1) Les œuvres d’entreprise

a) formes traditionnelles : le textile

Il est clair que c'est sur la métaphore familiale qu'est bâtie la notion de paternalisme, où le chef d'entreprise est assimilé à un père de famille, voire à son patriarche. Assez logiquement, le patronat catholique local, attaché comme il se doit aux valeurs domestiques, a investi ce modèle, et notamment dans l'industrie textile. Parce qu'il emploie une main-d'œuvre largement féminine, à cause aussi de ce catholicisme latent, le paternalisme rubanier prend des formes particulières qui tendent, à Saint-Etienne, à devenir archétypales.

Ainsi, écrit Jean-Paul Burdy, « il n'est guère d'ouvrières du textile qui ne rappellent la présence, dans les ateliers, d'une statue de la Vierge ou d'un petit oratoire régulièrement fleuris, les prières en général quotidiennes avant le travail, la récitation du chapelet et les cantiques pendant le mois de Marie. » 326

Cette situation est du reste générale, et valable pour la plupart des industries à main-d'œuvre féminine. Mais ce paternalisme catholique et traditionaliste est d'autant plus important dans le textile qu'il n'est finalement guère qu'une reprise, à une échelle plus vaste rendue possible par la dispersion des lieux réels de production (le patronat rubanier est largement un patronat « donneur d'ordres », plus que responsable direct d'ateliers), de l'image de l'atelier familial du passementier. Aussi bien, l'atelier de l'usine textile est composé de jeunes filles ou de célibataires, l'atelier familial occupe le ménage : aux différents âges de la vie correspondent différents lieux et formes de travail, en fonction de l'existence ou non d'une cellule familiale à sauvegarder.

Reste qu'on trouve dans ces rapports moins de concorde que de mise à distance, et si image paternelle il y a, c'est celle d'un père lointain, puissant, presque inaccessible et sans doute un peu fouettard. A défaut d'un vocabulaire de divinisation, qui resterait ici parfaitement cohérent, c'est celui de l'aristocratie, mieux, d'un absolutisme, qui ressort. « Cette distance sociale vécue par les témoins amène à plusieurs reprises un discours métaphorique qui assimile les patrons aux seigneurs, et les rapports sociaux dans l'entreprise aux rapports entre les seigneurs et leurs sujets. Caractère dynastique, château (dominant l'usine), carrosses (puissants véhicules), intendants (contremaîtres), droit de justice et attachement des sujets à la famille du maître. » 327

Cela posé, il reste que, hors de cette organisation tout aristocratique de l'encadrement et des rapports sociaux, peu de place demeure disponible pour une intervention plus directe et palpable à l'endroit des salariés.
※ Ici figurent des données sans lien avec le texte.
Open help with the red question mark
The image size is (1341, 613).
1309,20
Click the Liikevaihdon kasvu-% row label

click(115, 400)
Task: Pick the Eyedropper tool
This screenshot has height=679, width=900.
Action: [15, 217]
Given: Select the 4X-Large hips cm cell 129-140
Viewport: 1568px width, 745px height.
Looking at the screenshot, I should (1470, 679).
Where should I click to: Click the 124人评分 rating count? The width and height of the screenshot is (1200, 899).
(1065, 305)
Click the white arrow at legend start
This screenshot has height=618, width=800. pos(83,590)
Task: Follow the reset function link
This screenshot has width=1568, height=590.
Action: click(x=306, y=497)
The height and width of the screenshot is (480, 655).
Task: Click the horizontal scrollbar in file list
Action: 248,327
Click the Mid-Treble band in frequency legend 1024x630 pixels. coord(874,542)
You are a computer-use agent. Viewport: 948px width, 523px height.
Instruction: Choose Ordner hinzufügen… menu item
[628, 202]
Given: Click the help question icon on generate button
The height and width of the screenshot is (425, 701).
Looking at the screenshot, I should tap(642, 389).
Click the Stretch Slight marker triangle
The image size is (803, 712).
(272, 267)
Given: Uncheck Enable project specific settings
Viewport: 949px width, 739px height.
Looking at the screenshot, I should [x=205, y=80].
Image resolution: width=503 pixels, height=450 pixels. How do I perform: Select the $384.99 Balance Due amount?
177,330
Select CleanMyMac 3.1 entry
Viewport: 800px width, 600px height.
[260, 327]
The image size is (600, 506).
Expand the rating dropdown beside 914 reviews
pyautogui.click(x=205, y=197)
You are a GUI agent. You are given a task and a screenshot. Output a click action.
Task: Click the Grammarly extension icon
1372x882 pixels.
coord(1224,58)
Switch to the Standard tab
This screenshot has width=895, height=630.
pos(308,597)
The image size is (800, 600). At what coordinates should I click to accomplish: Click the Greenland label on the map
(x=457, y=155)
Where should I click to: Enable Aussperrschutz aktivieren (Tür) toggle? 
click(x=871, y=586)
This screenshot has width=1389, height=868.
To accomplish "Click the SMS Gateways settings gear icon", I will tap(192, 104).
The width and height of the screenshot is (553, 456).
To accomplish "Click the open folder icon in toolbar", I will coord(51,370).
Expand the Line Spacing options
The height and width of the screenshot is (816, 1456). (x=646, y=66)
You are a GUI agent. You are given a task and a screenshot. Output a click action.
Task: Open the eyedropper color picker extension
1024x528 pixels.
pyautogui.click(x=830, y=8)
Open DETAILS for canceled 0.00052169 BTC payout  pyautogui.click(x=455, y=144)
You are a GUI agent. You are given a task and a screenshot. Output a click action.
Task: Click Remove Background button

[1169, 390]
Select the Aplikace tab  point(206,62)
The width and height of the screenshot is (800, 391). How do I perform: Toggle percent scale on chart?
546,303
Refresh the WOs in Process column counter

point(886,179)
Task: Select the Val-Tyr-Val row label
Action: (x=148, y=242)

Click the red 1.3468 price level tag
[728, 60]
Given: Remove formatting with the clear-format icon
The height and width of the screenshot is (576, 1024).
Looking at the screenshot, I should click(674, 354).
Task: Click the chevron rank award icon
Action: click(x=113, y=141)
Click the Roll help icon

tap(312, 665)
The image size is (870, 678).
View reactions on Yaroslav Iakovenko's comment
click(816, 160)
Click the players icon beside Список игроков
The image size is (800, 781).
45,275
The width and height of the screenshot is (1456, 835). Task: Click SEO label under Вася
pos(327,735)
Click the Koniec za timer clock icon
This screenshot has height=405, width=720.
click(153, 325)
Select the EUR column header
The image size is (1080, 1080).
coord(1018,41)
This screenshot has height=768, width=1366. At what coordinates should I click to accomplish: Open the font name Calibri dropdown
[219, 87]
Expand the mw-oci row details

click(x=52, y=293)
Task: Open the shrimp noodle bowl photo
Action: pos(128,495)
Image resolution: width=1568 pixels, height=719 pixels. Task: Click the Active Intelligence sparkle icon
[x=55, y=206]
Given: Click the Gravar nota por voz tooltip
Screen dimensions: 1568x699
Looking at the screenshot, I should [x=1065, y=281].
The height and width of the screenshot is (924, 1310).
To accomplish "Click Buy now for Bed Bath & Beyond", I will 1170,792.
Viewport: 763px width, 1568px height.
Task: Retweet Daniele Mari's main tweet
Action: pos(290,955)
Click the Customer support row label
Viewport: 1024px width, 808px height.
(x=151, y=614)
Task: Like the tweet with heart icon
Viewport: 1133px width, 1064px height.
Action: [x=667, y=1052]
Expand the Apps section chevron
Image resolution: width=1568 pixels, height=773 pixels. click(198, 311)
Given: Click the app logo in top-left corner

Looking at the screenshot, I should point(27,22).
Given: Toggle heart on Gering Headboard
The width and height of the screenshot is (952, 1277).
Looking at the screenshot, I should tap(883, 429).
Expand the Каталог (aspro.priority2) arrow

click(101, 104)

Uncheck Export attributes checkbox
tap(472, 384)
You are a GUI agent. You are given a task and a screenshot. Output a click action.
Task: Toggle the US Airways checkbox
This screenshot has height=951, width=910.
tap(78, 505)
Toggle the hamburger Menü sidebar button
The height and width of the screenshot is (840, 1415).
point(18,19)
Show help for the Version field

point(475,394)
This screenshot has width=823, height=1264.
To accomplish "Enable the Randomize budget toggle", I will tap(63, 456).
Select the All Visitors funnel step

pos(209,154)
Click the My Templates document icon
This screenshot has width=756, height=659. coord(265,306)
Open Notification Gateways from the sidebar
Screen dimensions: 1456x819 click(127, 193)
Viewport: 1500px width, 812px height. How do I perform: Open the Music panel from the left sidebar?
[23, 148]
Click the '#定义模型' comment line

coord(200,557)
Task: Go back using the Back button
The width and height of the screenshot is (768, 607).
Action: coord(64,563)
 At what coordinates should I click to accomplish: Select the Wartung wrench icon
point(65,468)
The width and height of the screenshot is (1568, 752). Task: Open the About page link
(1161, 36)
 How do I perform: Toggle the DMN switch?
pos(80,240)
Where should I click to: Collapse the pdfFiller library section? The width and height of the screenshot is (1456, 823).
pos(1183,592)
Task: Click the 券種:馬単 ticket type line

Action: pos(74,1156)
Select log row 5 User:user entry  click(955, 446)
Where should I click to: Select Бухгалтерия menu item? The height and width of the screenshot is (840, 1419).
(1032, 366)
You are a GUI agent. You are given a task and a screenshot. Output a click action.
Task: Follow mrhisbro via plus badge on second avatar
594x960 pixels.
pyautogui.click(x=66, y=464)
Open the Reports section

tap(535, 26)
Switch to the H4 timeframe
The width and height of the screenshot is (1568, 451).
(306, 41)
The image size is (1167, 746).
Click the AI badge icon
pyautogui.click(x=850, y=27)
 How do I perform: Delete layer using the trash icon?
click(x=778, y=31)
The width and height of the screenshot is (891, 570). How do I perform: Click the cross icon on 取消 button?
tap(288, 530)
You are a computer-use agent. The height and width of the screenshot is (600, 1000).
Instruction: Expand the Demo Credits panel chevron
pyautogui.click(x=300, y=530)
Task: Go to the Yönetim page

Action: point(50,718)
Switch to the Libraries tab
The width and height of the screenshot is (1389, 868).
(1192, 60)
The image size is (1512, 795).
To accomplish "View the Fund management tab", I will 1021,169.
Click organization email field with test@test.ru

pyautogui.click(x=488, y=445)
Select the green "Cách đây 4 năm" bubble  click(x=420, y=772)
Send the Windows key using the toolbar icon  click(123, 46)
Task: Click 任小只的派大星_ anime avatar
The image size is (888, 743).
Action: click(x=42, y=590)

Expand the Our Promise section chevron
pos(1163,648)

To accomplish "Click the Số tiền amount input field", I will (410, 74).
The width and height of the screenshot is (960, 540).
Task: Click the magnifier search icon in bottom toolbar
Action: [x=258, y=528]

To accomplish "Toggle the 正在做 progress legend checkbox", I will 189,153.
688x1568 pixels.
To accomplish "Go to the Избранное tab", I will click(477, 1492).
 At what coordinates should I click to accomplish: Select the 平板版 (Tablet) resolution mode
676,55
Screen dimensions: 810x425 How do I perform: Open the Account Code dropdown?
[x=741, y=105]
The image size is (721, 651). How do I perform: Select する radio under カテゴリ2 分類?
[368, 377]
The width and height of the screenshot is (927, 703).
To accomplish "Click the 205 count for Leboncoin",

Elle existe pourtant, mais cantonnée aux marges de l'entreprise, et souvent dans la sphère féminine : être femme de patron suppose souvent un devoir de charité, qui peut dépasser le groupe des seuls ouvriers. Membre ou responsable d'œuvres, par exemple paroissiales ou destinées à une certaine catégorie de la population, le patronat passementier montre que le devoir qu'il s'est assigné concerne la ville tout entière 328 .

Notes
326.

Jean-Paul Burdy, op. cit. p. 147.

327.

Jean-Paul Burdy, Le Soleil noir ; Formation sociale et mémoire ouvrière dans un quartier de Saint-Etienne, 1840-1940, Thèse pour le doctorat préparée sous la direction de M. Yves Lequin, Université Lyon 2, Centre Pierre Léon, 1986, 1159 p., p. 615-616.

328.

Le Dr Cénas, « Assistance publique », op. cit., cite ainsi l’hôpital de l’Enfant Jésus fondé en 1864 par Mme Balaÿ-Gérin pour accueillir les enfants malades.